Earlier this year the town hosted a survey for visitors and residents to complete regarding the park which gave the town some valuable insight into what people want and who is visiting the park.

More than 2,000 people responded to the survey, a surprisingly good respondent pool for the somewhat short period of time the survey was open, Parvin said.

One of the interesting things the survey looked at what who exactly is purchasing these annual passes. As it turns out Carolina Beach residents were not the top purchasers of park passes. With nearly 50%, residents of New Hanover County and Wilmington were the overwhelming majority of pass holders in 2019 — Carolina Beach residents only made up 21% of the pass holders.

Proposed changes

This weekend's Carolina Beach Wine and Beer Walk will give participants a chance to try out 10 different local venues and sample beer and wine (Port City Daily photo/File)
Banning alcohol at Freeman Park was discussed but did not get favor from the Town Council. (Port City Daily photo/File)

The Town Council did not take any official action during Wednesday night’s meeting, although they did have lengthy discussions on the proposed changes and gave staff direction of where to go from here.

Another meeting which will be held on Nov. 19 will be the time council approves any proposed changes, but for now, it appears their suggestions will be what gets approved.

Dozens of residents took the opportunity to speak during the public hearing portion of the meeting voicing concerns on all aspects of the proposed changes.

When it comes to camping on the beach, the Town Council was amendable to limiting the times the town allows it. Initially, Parvin suggested only allowing it in the off-season, which runs from Oct. 1 — March 31. But council decided to expand those camping dates a little.

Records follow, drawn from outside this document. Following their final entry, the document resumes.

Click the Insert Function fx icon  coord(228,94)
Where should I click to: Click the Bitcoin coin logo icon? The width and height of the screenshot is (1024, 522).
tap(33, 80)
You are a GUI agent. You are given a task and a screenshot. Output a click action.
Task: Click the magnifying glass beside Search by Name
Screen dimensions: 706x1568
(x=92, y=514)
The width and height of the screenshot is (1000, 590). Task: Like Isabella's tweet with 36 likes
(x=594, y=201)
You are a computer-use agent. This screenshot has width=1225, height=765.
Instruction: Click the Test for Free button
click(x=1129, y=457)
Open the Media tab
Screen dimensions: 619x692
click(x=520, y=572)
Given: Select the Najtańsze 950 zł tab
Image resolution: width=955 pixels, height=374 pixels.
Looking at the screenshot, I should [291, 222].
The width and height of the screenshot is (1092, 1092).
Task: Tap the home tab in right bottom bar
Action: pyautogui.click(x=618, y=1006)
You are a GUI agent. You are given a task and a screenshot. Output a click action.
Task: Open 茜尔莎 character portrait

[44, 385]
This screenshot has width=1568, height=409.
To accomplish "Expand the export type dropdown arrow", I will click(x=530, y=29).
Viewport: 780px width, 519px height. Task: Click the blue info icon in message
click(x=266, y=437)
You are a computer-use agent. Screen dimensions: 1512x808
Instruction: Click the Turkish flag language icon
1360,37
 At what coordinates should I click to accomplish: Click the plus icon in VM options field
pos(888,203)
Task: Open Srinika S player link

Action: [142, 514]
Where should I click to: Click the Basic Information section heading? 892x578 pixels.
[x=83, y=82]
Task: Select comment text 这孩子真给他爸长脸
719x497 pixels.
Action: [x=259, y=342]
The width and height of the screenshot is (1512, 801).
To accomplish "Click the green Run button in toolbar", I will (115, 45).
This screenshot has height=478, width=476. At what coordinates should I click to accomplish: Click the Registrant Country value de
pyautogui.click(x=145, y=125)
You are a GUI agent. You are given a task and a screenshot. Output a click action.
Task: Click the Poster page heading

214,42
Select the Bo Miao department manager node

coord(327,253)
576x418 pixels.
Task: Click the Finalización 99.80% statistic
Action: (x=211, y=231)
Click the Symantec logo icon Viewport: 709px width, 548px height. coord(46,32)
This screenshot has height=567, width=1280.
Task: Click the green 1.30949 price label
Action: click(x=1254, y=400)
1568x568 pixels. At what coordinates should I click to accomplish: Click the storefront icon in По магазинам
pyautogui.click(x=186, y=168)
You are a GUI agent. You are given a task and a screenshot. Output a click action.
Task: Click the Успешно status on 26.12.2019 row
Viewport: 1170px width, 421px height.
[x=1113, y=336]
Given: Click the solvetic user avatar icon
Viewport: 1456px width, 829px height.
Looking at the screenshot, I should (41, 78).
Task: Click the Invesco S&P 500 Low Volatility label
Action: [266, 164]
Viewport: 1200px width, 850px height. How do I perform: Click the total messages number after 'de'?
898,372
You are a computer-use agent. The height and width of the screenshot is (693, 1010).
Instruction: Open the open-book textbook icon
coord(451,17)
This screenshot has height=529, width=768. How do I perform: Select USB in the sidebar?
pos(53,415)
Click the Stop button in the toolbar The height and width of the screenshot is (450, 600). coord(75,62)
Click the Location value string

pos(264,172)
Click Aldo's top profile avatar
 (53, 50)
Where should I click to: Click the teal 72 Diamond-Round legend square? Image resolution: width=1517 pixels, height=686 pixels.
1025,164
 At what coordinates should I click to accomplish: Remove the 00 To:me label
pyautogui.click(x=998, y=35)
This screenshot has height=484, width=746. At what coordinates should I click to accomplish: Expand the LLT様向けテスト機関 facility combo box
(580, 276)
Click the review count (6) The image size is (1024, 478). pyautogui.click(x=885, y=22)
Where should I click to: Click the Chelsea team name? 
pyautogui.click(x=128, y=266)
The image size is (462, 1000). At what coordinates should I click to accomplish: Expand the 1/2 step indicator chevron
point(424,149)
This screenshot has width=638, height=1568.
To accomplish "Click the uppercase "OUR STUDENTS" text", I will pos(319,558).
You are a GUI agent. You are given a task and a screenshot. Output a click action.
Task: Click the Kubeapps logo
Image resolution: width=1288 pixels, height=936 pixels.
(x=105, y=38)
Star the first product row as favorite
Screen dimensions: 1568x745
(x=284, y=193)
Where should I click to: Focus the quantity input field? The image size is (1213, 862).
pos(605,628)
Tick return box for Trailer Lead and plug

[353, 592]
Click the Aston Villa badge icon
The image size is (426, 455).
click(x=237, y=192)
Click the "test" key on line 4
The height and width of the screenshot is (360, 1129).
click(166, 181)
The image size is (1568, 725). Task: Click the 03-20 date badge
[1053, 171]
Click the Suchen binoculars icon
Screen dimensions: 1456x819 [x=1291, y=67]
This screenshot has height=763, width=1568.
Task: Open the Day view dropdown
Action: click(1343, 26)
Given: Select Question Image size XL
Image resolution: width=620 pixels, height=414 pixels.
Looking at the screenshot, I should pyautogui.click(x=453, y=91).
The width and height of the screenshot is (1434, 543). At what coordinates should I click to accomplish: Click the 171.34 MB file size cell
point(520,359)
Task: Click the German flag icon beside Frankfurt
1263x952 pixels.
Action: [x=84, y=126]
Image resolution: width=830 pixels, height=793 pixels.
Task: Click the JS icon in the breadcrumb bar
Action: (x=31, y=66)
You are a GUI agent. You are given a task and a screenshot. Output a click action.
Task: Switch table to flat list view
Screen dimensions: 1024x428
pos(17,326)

The new dates the town will allow camping will be right after Labor Day and a few days prior to Memorial Day.

There were suggestions to change the cost of annual passes increasing them to $120 for early bird purchasers and $240 for regular, however, the Town Council decided it was best to leave them at $100 and $200 respectively.

“I’d prefer to keep the annual pass at $200, we’ve always said this isn’t about the money, at some point we start pricing people out of the experience, $200 is a lot of money … I understand the budget issue, but Freeman Park has not been about revenue,” Councilman Steve Shuttleworth said —- despite the fact that it is the town’s second-largest revenue generator after property taxes.

When it comes to banning alcohol on the beach, and despite the Town Council’s previous sentiment on the issues in favor of banning it. This, in part, has to do with the fact Chief of Police Chris Spivey addressed the council on Wednesday and helped ease their concerns.

For Spivey, alcohol is not really a problem for the police — at least — not anymore.

“We don’t have a ton of alcohol problems on the municipal strand or Freeman Park, ours is more about safety … Alcohol is not our biggest concern right now, not anymore,” Spivey said.